Dans la file d'attente devant le chic hôtel du centre-ville, tous les fashionistas ne sont pas égaux. De spectaculaires cartes de mode reçoivent les égards du portier qui leur libère le passage vers le party, pendant que les «nobodys» patientent humblement.

«Il n'y a plus de place dans le party. Mais vous pouvez quand même aller prendre un verre au bar, à votre gauche», nous informe le portier.

Voyons donc. Voir si j'ai enduré pendant 35 minutes les babillages en franglais des deux filles qui me précédaient dans la file, pour me retrouver dans un plan B avec les laisser-pour-compte habillés par Le Château. Direction le party. Le vrai.

Réflexe de pique-assiette désormais aguerrie: je cherche les «vedettes» parmi la nuée de sosies de Lady Gaga, de mannequins et de leurs copains androgynes. Je crois apercevoir Martin Picard et repère facilement Denis Gagnon.

Le choc, après deux semaines à trinquer «sur le bras»: le prix des drinks du partyDress to Kill est bien au-dessus de mon budget d'écumeuse. Après un verre d'eau, une tournée des lieux et une tentative un peu ratée d'investir la piste de danse, c'en est assez. Surprise: à la sortie, un sac-cadeau contenant une miniboîte de chocolat, des échantillons de shampoing et des coupons-rabais dans divers commerces est remis à chaque invité.

Dans le taxi, sur le chemin du retour, je décide que le temps est venu de prendre ma retraite de pique-assiette. Quelques jours plus tard, en pleine séance de magasinage au centre-ville, je suis tentée par une affiche invitant les clients à une «soirée de shopping».

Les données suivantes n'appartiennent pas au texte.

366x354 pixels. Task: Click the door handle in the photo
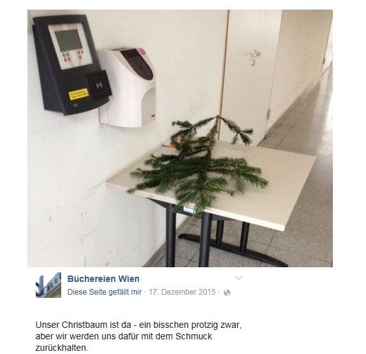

«Y'aura-t-il des bouchées et du vin?» Puis, à bien y penser, ça suffit. À la prochaine, mes amis les stars locales. J'accroche ma petite robe noire de pique-assiette.

Pique-assiette

Définition

Pique-assiette (selon le Petit Robert): personne qui se fait partout inviter à dîner. «D'invité perpétuel, Pons passa à l'état de pique-assiette» (Balzac). Synonymes: écornifleur, parasite.

Le projet

Septembre étant la «haute saison» des lancements, nous nous sommes donné le défi d'infiltrer le circuit des partys montréalais dans les milieux de l'art visuel, la télé, la musique, la mode...

Objectif

Repérer les lieux et événements où l'on peut manger (et boire) gratuitement, espionner gentiment les vedettes locales, voir qui tweete compulsivement, démontrer qu'avec un peu de créativité, on peut tous les soirs remplir son agenda mondain...

Conclusion

Une carrière de pique-assiette, aussi alléchante soit-elle, demande de l'endurance, une certaine dose de front et la capacité à dire «non» au troisième service de vin gratuit.